▸ EXERCISE INSTRUCTIONS: Collect every line of the data records below that contains the string "bounding".

╭─ PROVIDED DATA

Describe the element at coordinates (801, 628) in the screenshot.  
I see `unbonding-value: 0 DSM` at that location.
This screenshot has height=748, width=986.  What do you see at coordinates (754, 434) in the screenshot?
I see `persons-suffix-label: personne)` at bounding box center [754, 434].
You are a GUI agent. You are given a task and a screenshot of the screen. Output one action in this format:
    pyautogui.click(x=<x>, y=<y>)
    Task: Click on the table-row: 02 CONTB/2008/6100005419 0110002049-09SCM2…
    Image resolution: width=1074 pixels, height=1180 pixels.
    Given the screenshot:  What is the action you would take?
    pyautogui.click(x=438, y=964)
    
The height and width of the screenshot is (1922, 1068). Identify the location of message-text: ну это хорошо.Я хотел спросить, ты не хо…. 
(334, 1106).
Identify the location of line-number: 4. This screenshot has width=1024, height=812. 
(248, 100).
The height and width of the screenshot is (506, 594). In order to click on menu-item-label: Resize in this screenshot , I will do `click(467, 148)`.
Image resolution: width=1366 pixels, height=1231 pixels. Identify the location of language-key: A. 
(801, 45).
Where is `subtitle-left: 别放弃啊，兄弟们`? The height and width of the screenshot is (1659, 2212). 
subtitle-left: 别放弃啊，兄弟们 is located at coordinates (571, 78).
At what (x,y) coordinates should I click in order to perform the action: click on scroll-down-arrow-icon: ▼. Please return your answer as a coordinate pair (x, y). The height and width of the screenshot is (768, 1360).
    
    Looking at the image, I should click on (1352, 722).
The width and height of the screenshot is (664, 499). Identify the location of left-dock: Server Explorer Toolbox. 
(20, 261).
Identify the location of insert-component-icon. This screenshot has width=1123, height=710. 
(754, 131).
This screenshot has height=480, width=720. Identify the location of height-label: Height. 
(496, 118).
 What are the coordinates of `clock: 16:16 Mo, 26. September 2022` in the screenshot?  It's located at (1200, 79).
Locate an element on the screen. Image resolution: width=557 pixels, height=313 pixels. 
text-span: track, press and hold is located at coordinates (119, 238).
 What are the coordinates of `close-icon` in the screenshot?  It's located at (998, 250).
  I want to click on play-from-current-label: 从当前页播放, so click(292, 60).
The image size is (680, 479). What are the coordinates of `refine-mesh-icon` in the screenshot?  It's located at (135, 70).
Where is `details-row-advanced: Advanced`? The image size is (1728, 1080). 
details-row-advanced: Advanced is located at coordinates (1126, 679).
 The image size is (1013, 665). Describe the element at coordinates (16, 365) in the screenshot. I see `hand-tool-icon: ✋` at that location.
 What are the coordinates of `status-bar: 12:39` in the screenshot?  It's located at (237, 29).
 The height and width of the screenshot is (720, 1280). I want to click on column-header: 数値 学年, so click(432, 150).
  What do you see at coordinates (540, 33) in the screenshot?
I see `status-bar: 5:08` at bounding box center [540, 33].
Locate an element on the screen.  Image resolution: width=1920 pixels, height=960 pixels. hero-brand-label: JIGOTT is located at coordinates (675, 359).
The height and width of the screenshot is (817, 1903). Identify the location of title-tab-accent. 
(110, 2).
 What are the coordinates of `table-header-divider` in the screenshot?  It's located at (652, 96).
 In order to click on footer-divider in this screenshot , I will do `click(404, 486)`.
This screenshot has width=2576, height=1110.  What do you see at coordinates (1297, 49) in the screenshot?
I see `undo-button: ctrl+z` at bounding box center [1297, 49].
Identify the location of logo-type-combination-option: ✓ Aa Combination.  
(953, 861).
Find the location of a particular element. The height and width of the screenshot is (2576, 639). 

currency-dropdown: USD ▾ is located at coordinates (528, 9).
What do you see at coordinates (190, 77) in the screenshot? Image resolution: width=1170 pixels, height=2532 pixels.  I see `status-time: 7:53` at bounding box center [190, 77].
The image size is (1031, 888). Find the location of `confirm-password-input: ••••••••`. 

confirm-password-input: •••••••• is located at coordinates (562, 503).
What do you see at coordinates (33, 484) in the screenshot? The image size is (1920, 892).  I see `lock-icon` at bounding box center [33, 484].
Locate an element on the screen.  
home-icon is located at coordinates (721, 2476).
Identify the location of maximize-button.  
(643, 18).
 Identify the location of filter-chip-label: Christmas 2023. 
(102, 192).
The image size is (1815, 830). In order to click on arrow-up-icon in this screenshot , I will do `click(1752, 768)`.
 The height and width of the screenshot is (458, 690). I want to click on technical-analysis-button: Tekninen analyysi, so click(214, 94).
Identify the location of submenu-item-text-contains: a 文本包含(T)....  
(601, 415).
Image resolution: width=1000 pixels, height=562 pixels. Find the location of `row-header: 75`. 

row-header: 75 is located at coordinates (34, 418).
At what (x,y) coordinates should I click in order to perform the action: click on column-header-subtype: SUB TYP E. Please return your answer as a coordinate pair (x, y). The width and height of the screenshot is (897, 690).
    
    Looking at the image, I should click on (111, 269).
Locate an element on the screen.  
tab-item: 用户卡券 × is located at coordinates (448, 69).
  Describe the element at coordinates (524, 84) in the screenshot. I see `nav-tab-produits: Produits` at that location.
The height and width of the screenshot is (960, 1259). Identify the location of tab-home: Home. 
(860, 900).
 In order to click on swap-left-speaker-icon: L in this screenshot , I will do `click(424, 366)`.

╰─

▸ EXPECTED OUTPUT:
I see `persons-suffix-label: personne)` at bounding box center [754, 434].
I see `status-bar: 5:08` at bounding box center [540, 33].
I see `undo-button: ctrl+z` at bounding box center [1297, 49].
What do you see at coordinates (190, 77) in the screenshot? Image resolution: width=1170 pixels, height=2532 pixels.  I see `status-time: 7:53` at bounding box center [190, 77].
What do you see at coordinates (33, 484) in the screenshot? The image size is (1920, 892).  I see `lock-icon` at bounding box center [33, 484].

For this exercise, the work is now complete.